This opinion was in unison with the sentiments which he had often expressed to the secretary of state during his term of office in America. While he always deprecated any hasty withdrawal of imperial troops from the dependency as likely at that time to imperil its connection with the mother country, he believed most thoroughly in educating Canadians gradually to understand the large measure of responsibility which attached to self-government. He was of opinion "that the system of relieving colonists altogether from the duty of self-defence must be attended with injurious effects upon themselves." "It checks," he continued, "the growth of national and manly morals. Men seldom think anything worth preserving for which they are never asked to make a sacrifice." His view was that, while it was desirable to remove imperial troops gradually and throw the responsibility of self-defence largely upon Canada, "the movement in that direction should be made with due caution." "The present"--he was writing to the secretary of state in 1848 when Canadian affairs were still in an unsatisfactory state--"is not a favourable moment for experiments. British statesmen, even secretaries of state, have got into the habit lately of talking of the maintenance of the connection between Great Britain and Canada with so much indifference, that a change of system in respect to military defence incautiously carried out, might be presumed by many to argue, on the part of the mother country, a disposition to prepare the way for separation." And he added three years later:

"If these communities are only truly attached to the connection and satisfied of its permanence (and as respects the latter point, opinions here will be much influenced by the tone of statesmen at home), elements of self-defence, not moral elements only, but material elements likewise, will spring up within them spontaneously as the product of movements from within, not of pressure from without. Two millions of people in a northern latitude can do a good deal in the way of helping themselves, when their hearts are in the right place."
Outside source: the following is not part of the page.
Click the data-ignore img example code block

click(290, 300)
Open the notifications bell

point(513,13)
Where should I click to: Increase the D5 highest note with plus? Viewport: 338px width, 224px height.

Before two decades of years had passed away, the foresight of these suggestions was clearly shown. Canada had become a part of a British North American confederation, and with the development of its material resources, the growth of a national spirit of self-reliance, the new Dominion, thus formed, was able to relieve the parent state of the expenses of self-defence, and come to her aid many years later when her interests were threatened in South Africa. If Canada has been able to do all this, it has been owing to the growth of that spirit of self-reliance--of that principle of self-government--which Lord Elgin did his utmost to encourage. We can then well understand that Lord Elgin, in 1855, should have contemplated with some apprehension the prospect of largely increasing the Canadian garrisons at a time when Canadians were learning steadily and surely to cultivate the national habit of depending upon their own internal resources in their working out of the political institutions given them by England after years of agitation, and even suffering, as the history of the country until 1840 so clearly shows. It is also easy to understand that Lord Elgin should have regarded the scheme in contemplation as likely to create a feeling of doubt and suspicion as to the motives of the imperial government in the minds of the people of the United States. He recalled naturally his important visit to that country, where he had given eloquent expression, as the representative of the British Crown, to his sanguine hopes for the continuous amity of peoples allied to each other by so many ties of kindred and interest, and had also succeeded after infinite labour in negotiating a treaty so well calculated to create a common sympathy between Canada and the republic, and stimulate that friendly intercourse which would dispel many national prejudices and antagonisms which had unhappily arisen between these communities in the past. The people of the United States might well, he felt, see some inconsistency between such friendly sentiments and the sending of large military reinforcements to Canada.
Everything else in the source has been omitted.